Pixel coordinate grounding data:
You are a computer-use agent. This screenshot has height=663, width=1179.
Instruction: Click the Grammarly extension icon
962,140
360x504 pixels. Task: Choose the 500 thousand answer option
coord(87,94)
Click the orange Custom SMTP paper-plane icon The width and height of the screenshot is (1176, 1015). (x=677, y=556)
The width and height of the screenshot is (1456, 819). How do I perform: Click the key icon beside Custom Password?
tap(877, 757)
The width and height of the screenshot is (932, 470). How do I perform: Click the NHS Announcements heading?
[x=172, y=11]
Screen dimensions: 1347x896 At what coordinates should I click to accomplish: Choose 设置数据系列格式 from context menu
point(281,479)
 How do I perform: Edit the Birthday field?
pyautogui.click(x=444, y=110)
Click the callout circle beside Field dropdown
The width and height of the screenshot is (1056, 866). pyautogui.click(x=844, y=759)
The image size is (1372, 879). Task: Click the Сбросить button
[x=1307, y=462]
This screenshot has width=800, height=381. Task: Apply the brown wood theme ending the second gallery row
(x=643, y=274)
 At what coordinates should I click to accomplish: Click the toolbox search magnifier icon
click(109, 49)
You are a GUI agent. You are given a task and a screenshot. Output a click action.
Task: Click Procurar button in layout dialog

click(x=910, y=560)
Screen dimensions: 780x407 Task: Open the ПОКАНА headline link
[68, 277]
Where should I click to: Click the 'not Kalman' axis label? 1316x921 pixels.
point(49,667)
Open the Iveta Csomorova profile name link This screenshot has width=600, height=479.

WHAT IS BEING ASKED: Could you copy out all of the records above exactly?

YOUR SOLUTION:
You are a computer-use agent. This screenshot has height=663, width=1179.
Instruction: Click the Grammarly extension icon
962,140
360x504 pixels. Task: Choose the 500 thousand answer option
coord(87,94)
Click the orange Custom SMTP paper-plane icon The width and height of the screenshot is (1176, 1015). (x=677, y=556)
The width and height of the screenshot is (1456, 819). How do I perform: Click the key icon beside Custom Password?
tap(877, 757)
The width and height of the screenshot is (932, 470). How do I perform: Click the NHS Announcements heading?
[x=172, y=11]
Screen dimensions: 1347x896 At what coordinates should I click to accomplish: Choose 设置数据系列格式 from context menu
point(281,479)
 How do I perform: Edit the Birthday field?
pyautogui.click(x=444, y=110)
Click the callout circle beside Field dropdown
The width and height of the screenshot is (1056, 866). pyautogui.click(x=844, y=759)
The image size is (1372, 879). Task: Click the Сбросить button
[x=1307, y=462]
This screenshot has width=800, height=381. Task: Apply the brown wood theme ending the second gallery row
(x=643, y=274)
 At what coordinates should I click to accomplish: Click the toolbox search magnifier icon
click(109, 49)
You are a GUI agent. You are given a task and a screenshot. Output a click action.
Task: Click Procurar button in layout dialog

click(x=910, y=560)
Screen dimensions: 780x407 Task: Open the ПОКАНА headline link
[68, 277]
Where should I click to: Click the 'not Kalman' axis label? 1316x921 pixels.
point(49,667)
Open the Iveta Csomorova profile name link This screenshot has width=600, height=479.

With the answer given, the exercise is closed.